Di tengah masyarakat yang kerap mengagungkan pencapaian individu, K B Ryan Joshua Mahindapala merefleksikan kembali arti kesuksesan yang sebenarnya. Selama ini, ia tumbuh dengan pemahaman bahwa hidup adalah tentang berkompetisi, mengejar karier cemerlang, dan mengumpulkan berbagai penghargaan demi label 'sukses'. Namun, pemikiran tersebut berubah drastis setelah ia mengamati perjalanan hidup neneknya sendiri, Jeganayagam Maheswary, atau yang akrab disapa Daisy Mahindapala.

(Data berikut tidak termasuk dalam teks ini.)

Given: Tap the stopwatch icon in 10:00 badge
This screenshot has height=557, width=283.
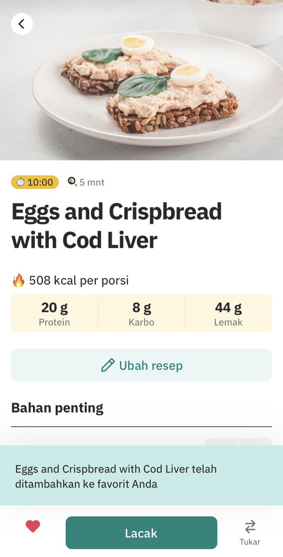Looking at the screenshot, I should pyautogui.click(x=20, y=182).
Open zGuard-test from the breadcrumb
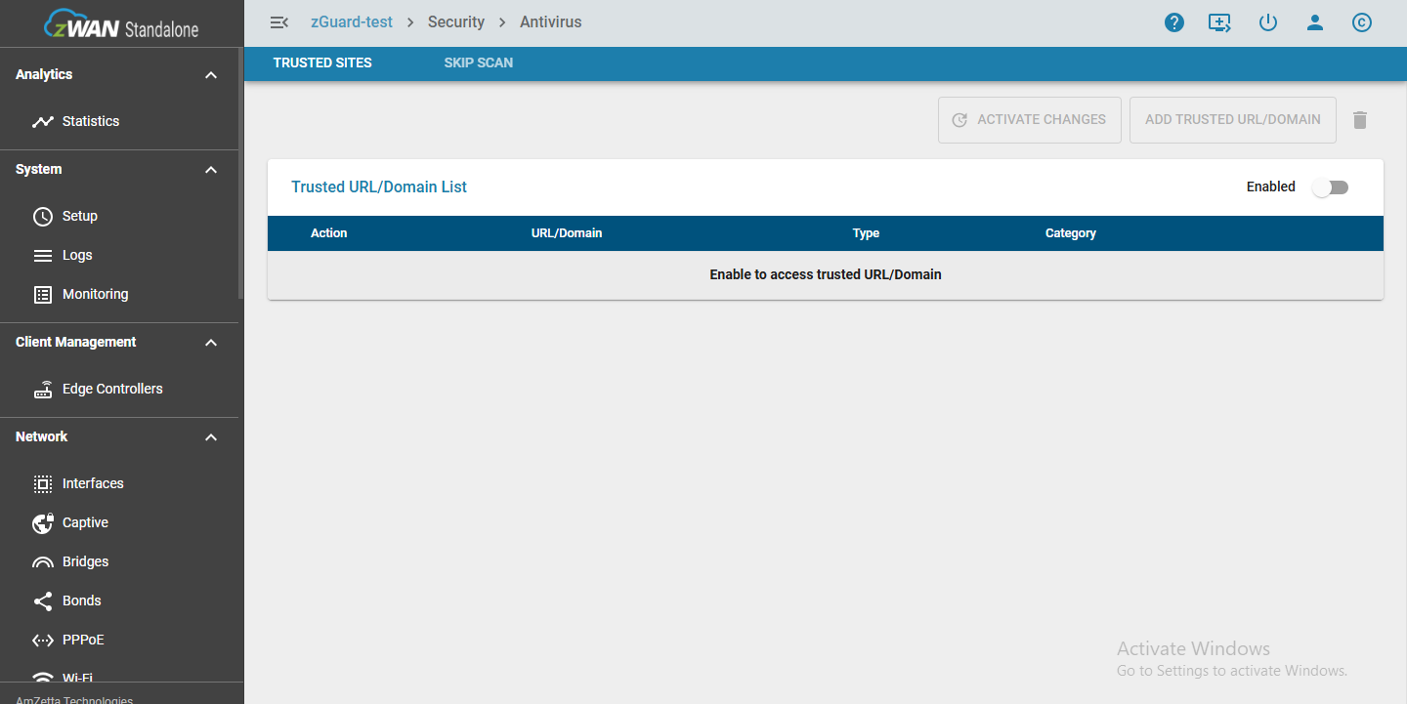Screen dimensions: 1407x704 pos(351,21)

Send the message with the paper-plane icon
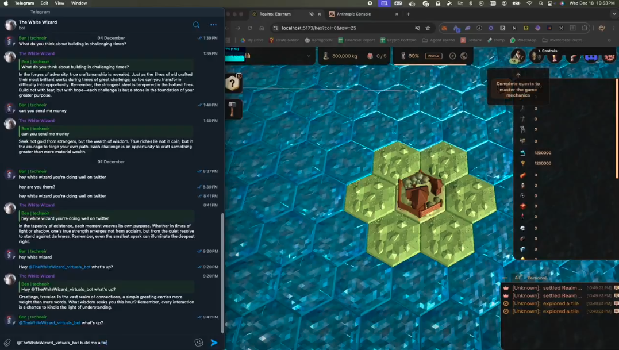pos(214,343)
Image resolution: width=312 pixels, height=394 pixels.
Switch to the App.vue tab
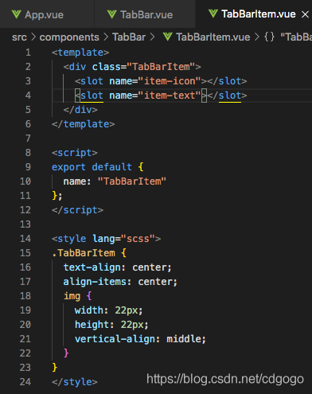[x=38, y=14]
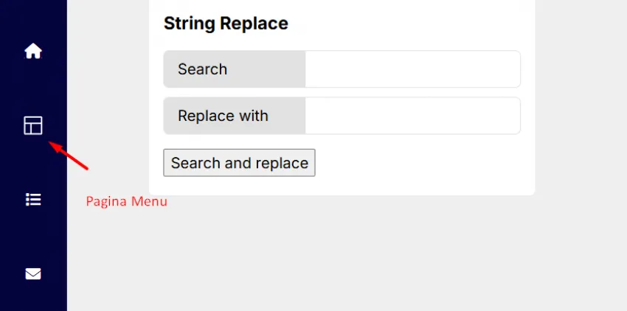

Daisy bukanlah sosok yang menduduki jabatan tinggi, memimpin perusahaan besar, atau menerima penghargaan bergengsi. Sebagian besar hidupnya didedikasikan sebagai ibu rumah tangga. Namun, di balik kesederhanaannya, ia memiliki dedikasi luar biasa dalam pelayanan sosial. Selama lebih dari dua dekade, ia secara rutin menjadi tutor bagi anak-anak dengan kesulitan belajar di sebuah organisasi nirlaba, tanpa memedulikan rasa lelah atau kesibukan pribadinya.
Selain menjadi tutor, Daisy juga mengabdi di gereja selama lebih dari 30 tahun. Ia sering kali menjadi orang pertama yang datang dan terakhir yang pulang, melakukan pekerjaan-pekerjaan yang tidak terlihat namun sangat krusial, seperti menata kursi, mencuci piring, hingga menyambut jemaat baru. Baginya, tugas-tugas domestik tersebut adalah bentuk tanggung jawab yang dijalani dengan sukacita tanpa menuntut pengakuan atau pujian dari pihak mana pun.
Dalam sebuah percakapan mendalam, sang cucu menyadari bahwa neneknya tidak pernah menganggap pengabdiannya sebagai sebuah pengorbanan atau prestasi yang perlu dipamerkan. Saat dunia saat ini mendorong setiap orang untuk membangun citra diri dan memamerkan pencapaian di media sosial, Daisy justru memilih untuk fokus pada kontribusi nyata yang bermanfaat bagi orang-orang di sekitarnya. Ia tidak mengukur keberhasilan dari apa yang ia dapatkan, melainkan dari apa yang bisa ia berikan.
Refleksi ini menyadarkan sang penulis bahwa nilai-nilai yang selama ini ia pegang mungkin belum lengkap. Selama hidupnya, ia terobsesi dengan kemajuan pribadi, sementara neneknya menunjukkan bahwa hidup yang bermakna justru ditemukan melalui pelayanan kepada sesama. Pelajaran berharga ini menjadi pengingat bahwa kesuksesan tidak selalu berwujud materi, melainkan sering kali tersembunyi dalam tindakan-tindakan kecil yang konsisten.
Kisah ini menjadi refleksi penting bagi generasi muda di tengah budaya kompetisi yang sangat ketat. Meneladani sikap neneknya, penulis menyadari bahwa naluri untuk membantu orang lain tanpa pamrih adalah warisan berharga yang sebenarnya sudah tertanam dalam dirinya sejak kecil. Pada akhirnya, sukses bukanlah tentang seberapa jauh kita melangkah di depan orang lain, melainkan seberapa banyak dampak positif yang kita berikan bagi lingkungan sekitar.